Currently auto-vetting isn’t available for CW signals, but automatic decoding is.
I do concentrate my pass collection priorities on satellites doing CW telemetry, at least on some modes of operation.
I do observe most of the decoding are glibberish, but when resorting to the actual audio the signal is strong. As a frequent contester I can decode fairly fast CW signals under very marginal conditions, have play with automatic decoding algorithms as well.
The dynamics of the CW decoding is that it requires at least 6 dB of SNR to be decoded comfortably by ear (marginal receiving with great effort can be lower than that) but this is using the ear-brain combination which is known to add some advantage on the equation. Some claims this advantage is as high as 10 dB, by experience with decoding algorithms I would be more conservative and say it’s circa 6 dB.

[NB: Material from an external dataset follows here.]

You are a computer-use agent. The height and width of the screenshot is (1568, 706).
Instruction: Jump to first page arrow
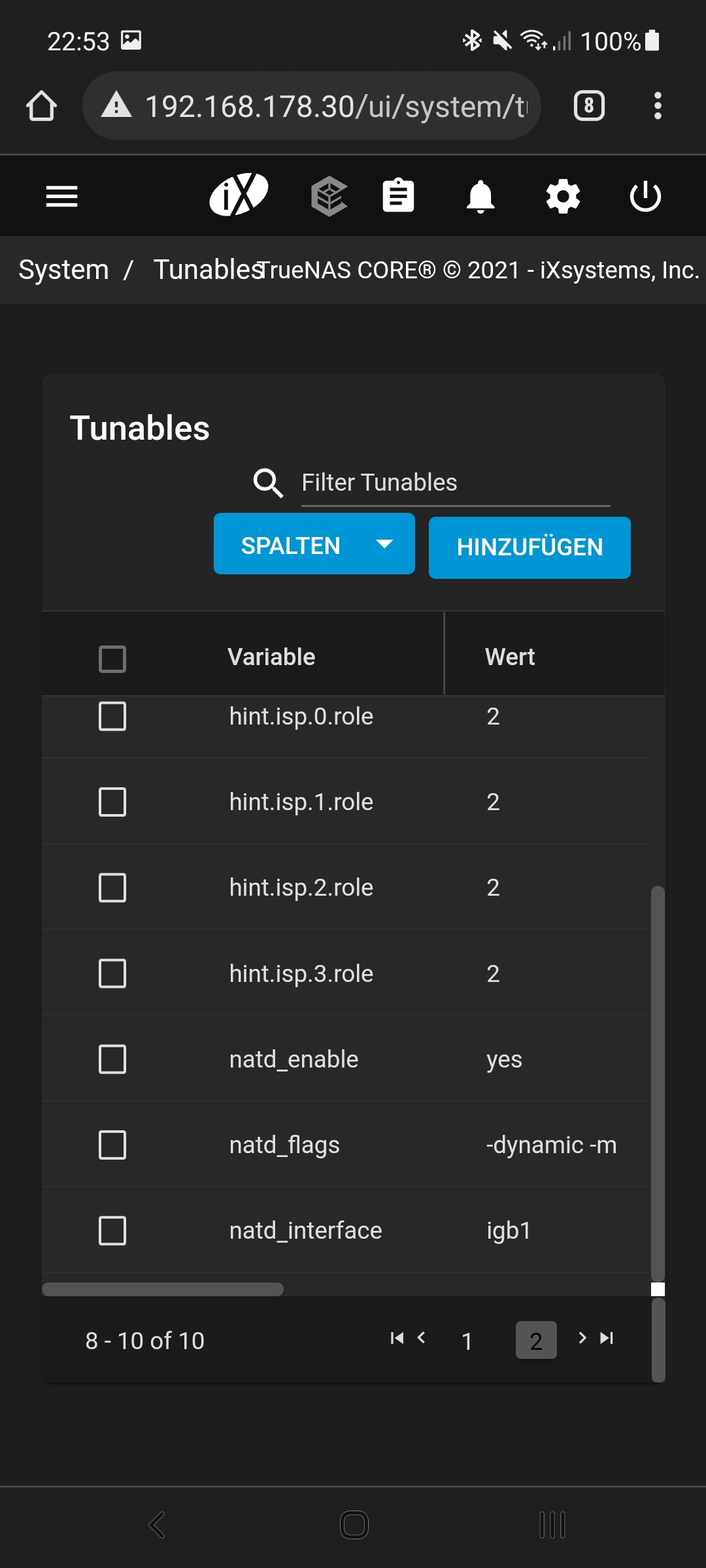(x=396, y=1338)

So, automatic decoding algorithms should have a strong barrier on a SNR of 12 dB, being able to copy above and not below.
Obviously SNR goes up as the bandwidth goes down, but there is a practical limit on the nature of the DSP filters required for very narrow processing, specially with FIR filters. For slow signals a 15-25 Hz filter should be enough, and most satellite’s telemetry data is at 10-15 wpm or so to increase the likelihood of being took by novice operators.
The signals I’m hearing on the pass sound track is for moments quite solid, well above the 12 dB level (by trained ear) still the decoder reports plenty of “E” and “T”, which is the fingerprint of a filtering problem as noise is usually confusing algorithms to be either Es or Ts (perhaps also Is or Ms showing fast or slow adapting algorithms).
Modern algorithms override this condition with the so called “bayesian” or “adaptive” filters, some tests with Kalman filters also has been performed with success. Examples of actual implementations are at the top of the food chain CW-Skimmer (on top of which the global Reverse Beacon Network has been built, reporting thousand of spots per minute worldwide), and also CWGet and FLDigi, pretty much the rest are either copycats of the above or old generation “length counting” algorithms. Algorithms are not public, but the general principles are kind of known.
I’m interested into understanding the architecture of the satnogs decoder in general, the CW decoder in particular and ways to evaluate (even test on my own) some alternatives.
¿Is there any pointer to documentation where a description of these aspects of the system are commented? Or perhaps pointers to discussions and forums? Starting afresh on a topic on this system on some topic pretty much looks like trying to find a needle on a haysack.